* [RECORDS TO USE]
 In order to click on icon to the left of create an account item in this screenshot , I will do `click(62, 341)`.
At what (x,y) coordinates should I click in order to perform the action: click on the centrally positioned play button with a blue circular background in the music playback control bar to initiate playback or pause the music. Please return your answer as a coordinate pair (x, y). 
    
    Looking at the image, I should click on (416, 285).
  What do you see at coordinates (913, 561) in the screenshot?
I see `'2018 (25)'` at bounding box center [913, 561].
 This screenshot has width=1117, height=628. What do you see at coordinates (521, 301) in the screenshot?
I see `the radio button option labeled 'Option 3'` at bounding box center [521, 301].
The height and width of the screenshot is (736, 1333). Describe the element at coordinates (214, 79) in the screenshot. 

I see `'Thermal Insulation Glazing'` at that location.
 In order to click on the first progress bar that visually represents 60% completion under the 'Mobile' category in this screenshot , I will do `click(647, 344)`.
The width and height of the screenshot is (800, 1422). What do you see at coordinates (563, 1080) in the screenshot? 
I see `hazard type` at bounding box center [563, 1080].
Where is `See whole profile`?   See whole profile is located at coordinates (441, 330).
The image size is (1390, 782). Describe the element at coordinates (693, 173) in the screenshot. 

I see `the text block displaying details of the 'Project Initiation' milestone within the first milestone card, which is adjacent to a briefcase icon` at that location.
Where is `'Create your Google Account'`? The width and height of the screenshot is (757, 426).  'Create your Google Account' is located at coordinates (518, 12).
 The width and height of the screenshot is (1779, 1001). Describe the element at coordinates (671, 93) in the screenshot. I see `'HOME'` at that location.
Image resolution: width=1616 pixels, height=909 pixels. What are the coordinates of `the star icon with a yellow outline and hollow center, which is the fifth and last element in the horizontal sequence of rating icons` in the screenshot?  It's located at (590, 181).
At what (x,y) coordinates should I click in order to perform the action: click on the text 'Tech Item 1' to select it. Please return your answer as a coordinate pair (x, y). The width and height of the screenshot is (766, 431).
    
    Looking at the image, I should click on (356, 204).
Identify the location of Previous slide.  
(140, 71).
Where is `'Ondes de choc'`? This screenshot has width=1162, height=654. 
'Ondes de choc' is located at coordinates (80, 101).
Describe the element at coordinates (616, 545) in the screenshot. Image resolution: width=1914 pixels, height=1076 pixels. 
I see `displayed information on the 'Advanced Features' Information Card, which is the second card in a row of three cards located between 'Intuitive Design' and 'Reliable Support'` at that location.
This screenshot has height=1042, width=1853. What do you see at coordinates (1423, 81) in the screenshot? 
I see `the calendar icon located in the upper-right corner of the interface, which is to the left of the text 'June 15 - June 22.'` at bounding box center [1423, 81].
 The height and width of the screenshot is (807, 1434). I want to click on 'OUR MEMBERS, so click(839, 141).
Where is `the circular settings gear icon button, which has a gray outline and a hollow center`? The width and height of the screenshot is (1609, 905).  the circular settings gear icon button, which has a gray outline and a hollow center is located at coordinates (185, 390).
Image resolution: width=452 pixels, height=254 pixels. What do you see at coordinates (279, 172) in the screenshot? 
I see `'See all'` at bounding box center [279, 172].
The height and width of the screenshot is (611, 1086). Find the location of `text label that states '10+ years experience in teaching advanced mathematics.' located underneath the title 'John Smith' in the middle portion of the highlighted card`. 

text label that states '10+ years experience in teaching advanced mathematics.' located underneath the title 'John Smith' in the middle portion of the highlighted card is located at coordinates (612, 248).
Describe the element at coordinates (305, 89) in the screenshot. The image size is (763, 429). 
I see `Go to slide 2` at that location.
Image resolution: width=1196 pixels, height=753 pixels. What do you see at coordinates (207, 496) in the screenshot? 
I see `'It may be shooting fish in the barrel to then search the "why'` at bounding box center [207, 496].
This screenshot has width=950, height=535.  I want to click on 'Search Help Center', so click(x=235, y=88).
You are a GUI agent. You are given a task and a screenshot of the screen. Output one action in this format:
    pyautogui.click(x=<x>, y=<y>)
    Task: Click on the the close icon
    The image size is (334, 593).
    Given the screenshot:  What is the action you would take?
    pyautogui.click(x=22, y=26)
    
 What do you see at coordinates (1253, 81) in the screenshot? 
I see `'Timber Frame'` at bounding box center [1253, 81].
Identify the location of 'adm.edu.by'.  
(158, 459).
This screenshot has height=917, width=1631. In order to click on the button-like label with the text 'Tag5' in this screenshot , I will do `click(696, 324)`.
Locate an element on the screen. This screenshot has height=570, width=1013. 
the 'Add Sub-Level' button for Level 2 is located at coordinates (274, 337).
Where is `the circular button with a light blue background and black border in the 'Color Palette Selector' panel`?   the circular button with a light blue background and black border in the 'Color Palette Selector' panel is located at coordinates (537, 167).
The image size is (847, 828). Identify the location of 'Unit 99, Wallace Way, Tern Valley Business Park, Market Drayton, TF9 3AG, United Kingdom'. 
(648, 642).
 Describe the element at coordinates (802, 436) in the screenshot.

* [YOUR INSTRUCTIONS] Reproduce all of the items above, swapping every "Identify the location of" for "Find the position of" and leaving everything else unchanged.

* [RESULT]
 In order to click on icon to the left of create an account item in this screenshot , I will do `click(62, 341)`.
At what (x,y) coordinates should I click in order to perform the action: click on the centrally positioned play button with a blue circular background in the music playback control bar to initiate playback or pause the music. Please return your answer as a coordinate pair (x, y). 
    
    Looking at the image, I should click on (416, 285).
  What do you see at coordinates (913, 561) in the screenshot?
I see `'2018 (25)'` at bounding box center [913, 561].
 This screenshot has width=1117, height=628. What do you see at coordinates (521, 301) in the screenshot?
I see `the radio button option labeled 'Option 3'` at bounding box center [521, 301].
The height and width of the screenshot is (736, 1333). Describe the element at coordinates (214, 79) in the screenshot. 

I see `'Thermal Insulation Glazing'` at that location.
 In order to click on the first progress bar that visually represents 60% completion under the 'Mobile' category in this screenshot , I will do `click(647, 344)`.
The width and height of the screenshot is (800, 1422). What do you see at coordinates (563, 1080) in the screenshot? 
I see `hazard type` at bounding box center [563, 1080].
Where is `See whole profile`?   See whole profile is located at coordinates (441, 330).
The image size is (1390, 782). Describe the element at coordinates (693, 173) in the screenshot. 

I see `the text block displaying details of the 'Project Initiation' milestone within the first milestone card, which is adjacent to a briefcase icon` at that location.
Where is `'Create your Google Account'`? The width and height of the screenshot is (757, 426).  'Create your Google Account' is located at coordinates (518, 12).
 The width and height of the screenshot is (1779, 1001). Describe the element at coordinates (671, 93) in the screenshot. I see `'HOME'` at that location.
Image resolution: width=1616 pixels, height=909 pixels. What are the coordinates of `the star icon with a yellow outline and hollow center, which is the fifth and last element in the horizontal sequence of rating icons` in the screenshot?  It's located at (590, 181).
At what (x,y) coordinates should I click in order to perform the action: click on the text 'Tech Item 1' to select it. Please return your answer as a coordinate pair (x, y). The width and height of the screenshot is (766, 431).
    
    Looking at the image, I should click on (356, 204).
Find the position of Previous slide.  
(140, 71).
Where is `'Ondes de choc'`? This screenshot has width=1162, height=654. 
'Ondes de choc' is located at coordinates (80, 101).
Describe the element at coordinates (616, 545) in the screenshot. Image resolution: width=1914 pixels, height=1076 pixels. 
I see `displayed information on the 'Advanced Features' Information Card, which is the second card in a row of three cards located between 'Intuitive Design' and 'Reliable Support'` at that location.
This screenshot has height=1042, width=1853. What do you see at coordinates (1423, 81) in the screenshot? 
I see `the calendar icon located in the upper-right corner of the interface, which is to the left of the text 'June 15 - June 22.'` at bounding box center [1423, 81].
 The height and width of the screenshot is (807, 1434). I want to click on 'OUR MEMBERS, so click(839, 141).
Where is `the circular settings gear icon button, which has a gray outline and a hollow center`? The width and height of the screenshot is (1609, 905).  the circular settings gear icon button, which has a gray outline and a hollow center is located at coordinates (185, 390).
Image resolution: width=452 pixels, height=254 pixels. What do you see at coordinates (279, 172) in the screenshot? 
I see `'See all'` at bounding box center [279, 172].
The height and width of the screenshot is (611, 1086). Find the location of `text label that states '10+ years experience in teaching advanced mathematics.' located underneath the title 'John Smith' in the middle portion of the highlighted card`. 

text label that states '10+ years experience in teaching advanced mathematics.' located underneath the title 'John Smith' in the middle portion of the highlighted card is located at coordinates (612, 248).
Describe the element at coordinates (305, 89) in the screenshot. The image size is (763, 429). 
I see `Go to slide 2` at that location.
Image resolution: width=1196 pixels, height=753 pixels. What do you see at coordinates (207, 496) in the screenshot? 
I see `'It may be shooting fish in the barrel to then search the "why'` at bounding box center [207, 496].
This screenshot has width=950, height=535.  I want to click on 'Search Help Center', so click(x=235, y=88).
You are a GUI agent. You are given a task and a screenshot of the screen. Output one action in this format:
    pyautogui.click(x=<x>, y=<y>)
    Task: Click on the the close icon
    The image size is (334, 593).
    Given the screenshot:  What is the action you would take?
    pyautogui.click(x=22, y=26)
    
 What do you see at coordinates (1253, 81) in the screenshot? 
I see `'Timber Frame'` at bounding box center [1253, 81].
Find the position of 'adm.edu.by'.  
(158, 459).
This screenshot has height=917, width=1631. In order to click on the button-like label with the text 'Tag5' in this screenshot , I will do `click(696, 324)`.
Locate an element on the screen. This screenshot has height=570, width=1013. 
the 'Add Sub-Level' button for Level 2 is located at coordinates (274, 337).
Where is `the circular button with a light blue background and black border in the 'Color Palette Selector' panel`?   the circular button with a light blue background and black border in the 'Color Palette Selector' panel is located at coordinates (537, 167).
The image size is (847, 828). Find the position of 'Unit 99, Wallace Way, Tern Valley Business Park, Market Drayton, TF9 3AG, United Kingdom'. 
(648, 642).
 Describe the element at coordinates (802, 436) in the screenshot.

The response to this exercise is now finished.